Prof. Brubaker said that filing a claim is only consent to determining the claim because that is a natural consequence of filing a claim.
Prof. Klee argued that “The current court is re-writing history. Under the Act, we had jurisdiction by ambush.” In Gardener v. New Jersey, the court held that the state’s filing of a proof of claim waived sovereign immunity. The Court also held that filing a proof of claim waived the Seventh Amendment right to jury trial. Prof Brubaker rejected the notion of jurisdiction by ambush as consent. “Jurisdiction by ambush means they are not consenting to anything.”
Prof. Brubaker would analyze Stern v. Marshall as a case on supplemental jurisdiction. “The Stern majority never acknowledged supplemental jurisdiction, but signed on to it.” However, he said that the nexus for supplemental jurisdiction is “tightly circumscribed.” He said it is only available to the extent necessary to dispose of independent matters already before the court.
Things That Can Be Done or Not
Prof. Klee said that there are still many things Bankruptcy Judges can do. They can employ counsel, approve compensation (which drew applause from the audience) and administer the estate. However, he noted that according to Blackstone, English commissioners could not enter the discharge. They could certify the discharge to the Chancellor but could not enter it. He added, “If bankruptcy judges cannot enter discharges, we are in a new world.”
The professors had a vigorous discussion on whether bankruptcy judges could enter money judgments in nondischargeability cases. Prof. Klee thought it was permissible so long as the debtor was the defendant. On the other hand, Prof. Brubaker said that “historically courts have considered nondischargeability as a separate claim.” Prof. Klee responded that the debtor was res to which Prof. Bubaker said “nah.”

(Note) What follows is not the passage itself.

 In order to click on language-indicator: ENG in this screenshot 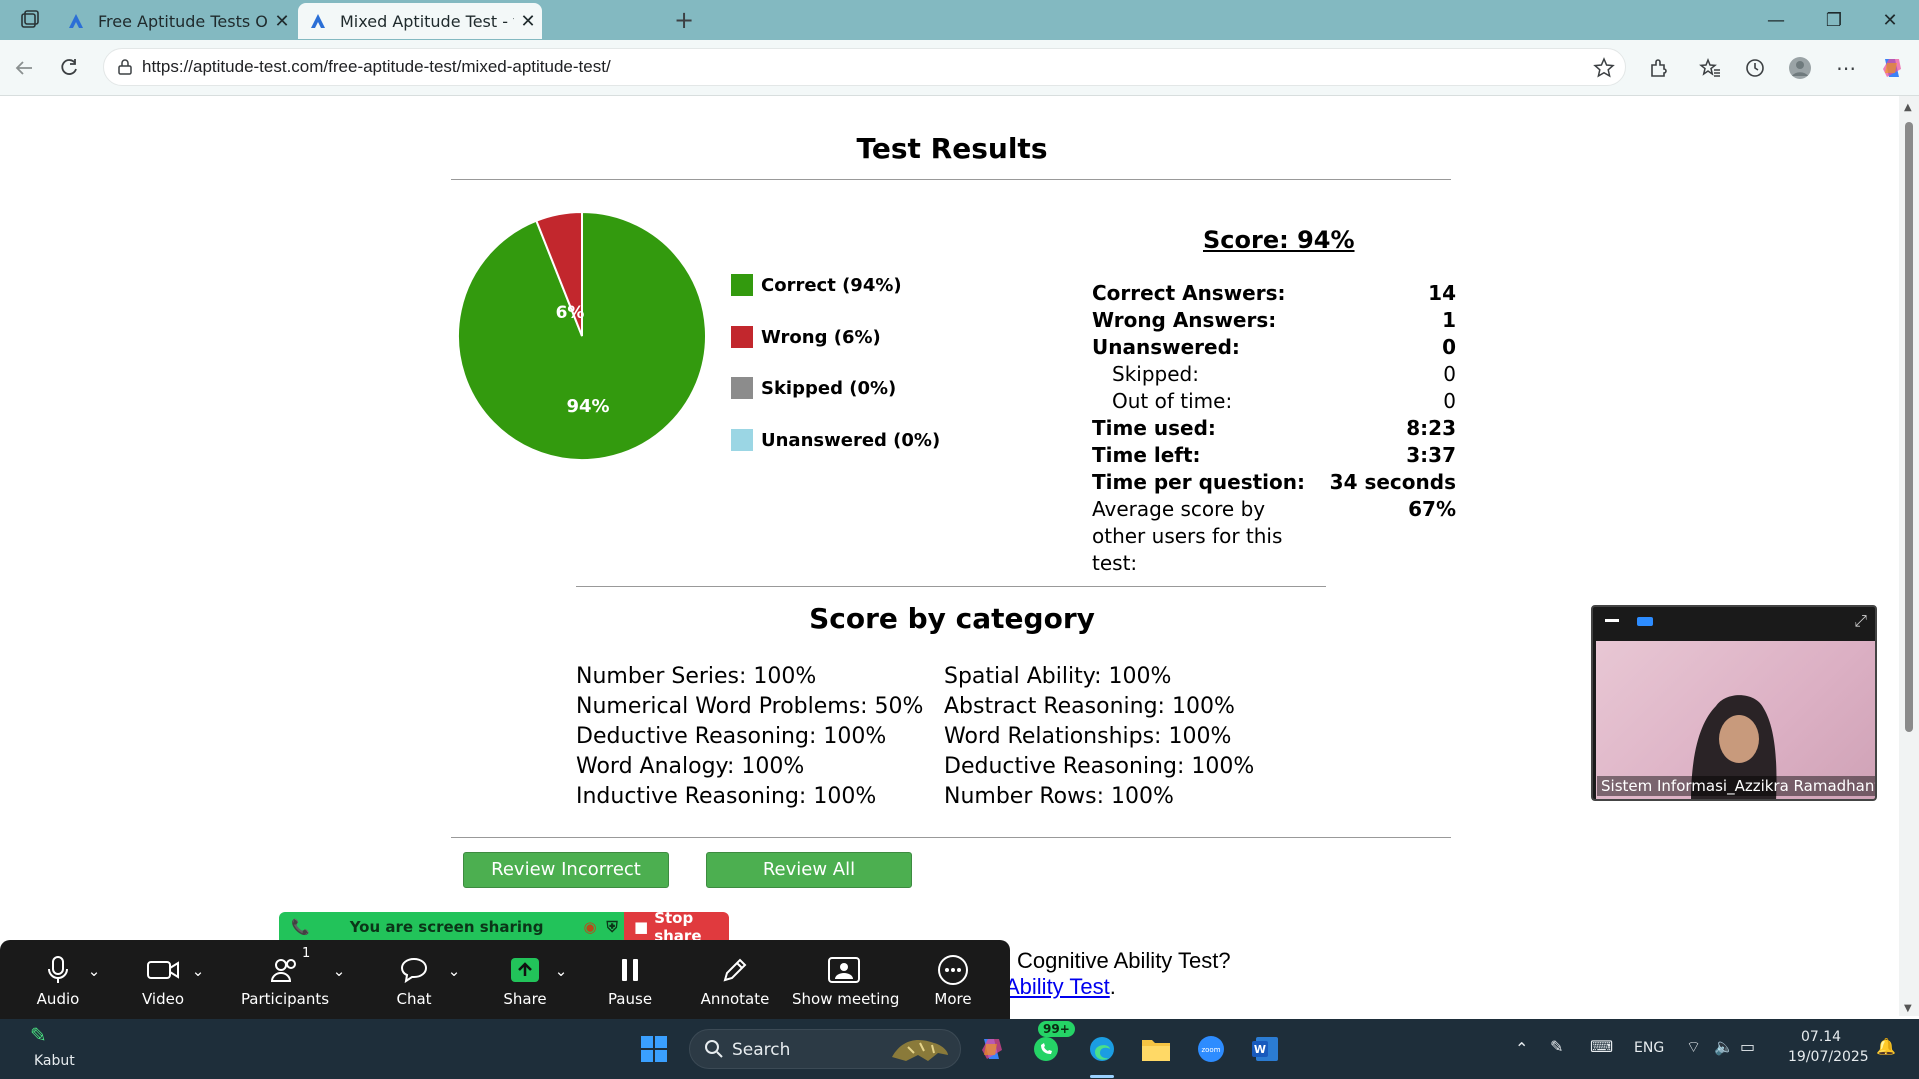, I will do `click(1649, 1048)`.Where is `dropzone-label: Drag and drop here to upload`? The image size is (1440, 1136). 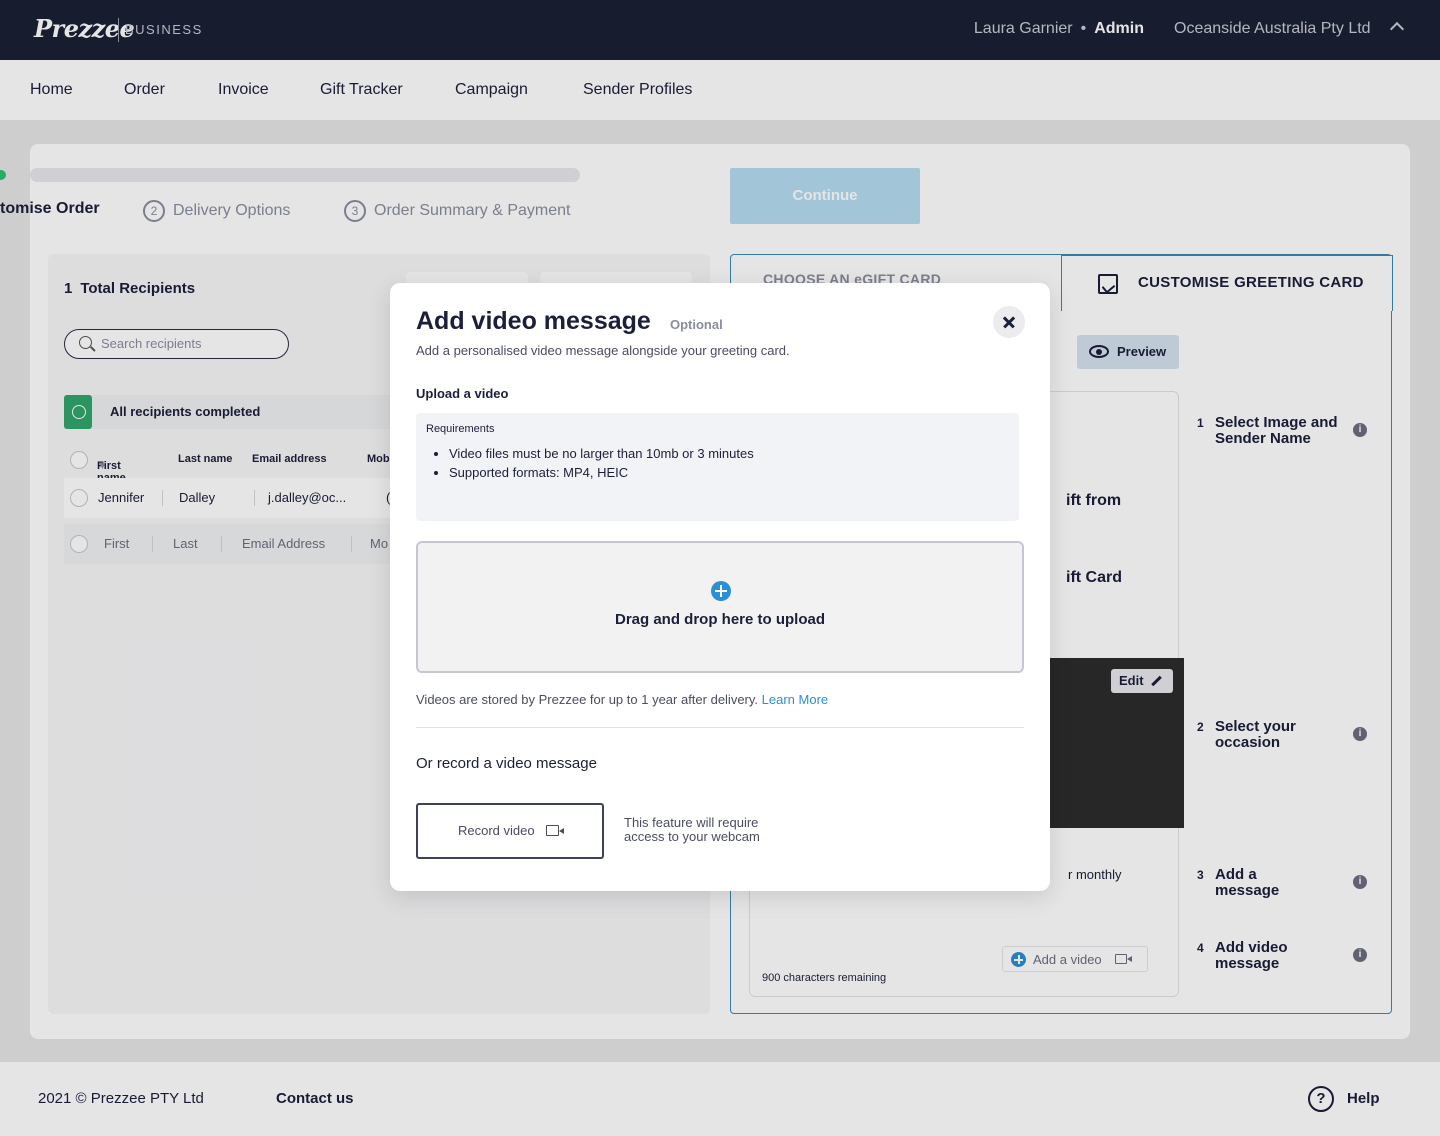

They also discussed whether Bankruptcy Courts could follow the report and recommendation procedure in core proceedings where the Bankruptcy Court lacked constitutional power to enter a final judgment. Prof. Klee pointed out that there were now three categories of cases: core proceedings where the Bankruptcy Court can constitutionally enter a final judgment, noncore proceedings in which the Bankruptcy Court may submit proposed findings of fact and conclusions of law and core proceedings in which the Bankruptcy Court lacks power to enter a final judgment. Prof. Brubaker said that if Congress had authorized courts to enter a final judgment, it implicitly had authorized them to take the lesser action of submitting proposed findings and conclusions. Prof. Klee, while initially taking the position that submitting proposed findings and conclusions was not authorized noted that the best retort to his own position was Stern v. Marshall in which the Supreme Court “didn’t bat an eye” when the District Court treated the Bankruptcy Court’s ruling as proposed findings and conclusions.
So What Are We Left With?
My question after listening to this discussion is whether the Bankruptcy Court has any broader power now than it did under the Bankruptcy Act of 1898 or than was possessed by English bankruptcy commissioners. I am more sanguine than the professors. I think that will be too difficult to turn back the clock on thirty years of expansive power exercised by Bankruptcy Judges. To the extent that historical practice or specialized expertise are grounds for vesting power in a non-Article III tribunal, there is a case for vesting more power in the Bankruptcy Courts than they enjoyed prior to 1979. Bankruptcy Courts have developed specialized expertise in dealing with the consequences of financial failure. They have developed into our national courts of commerce. While most historians would scoff at thirty years as a mere blip in time, it is significant enough that it will be difficult to roll back the clock.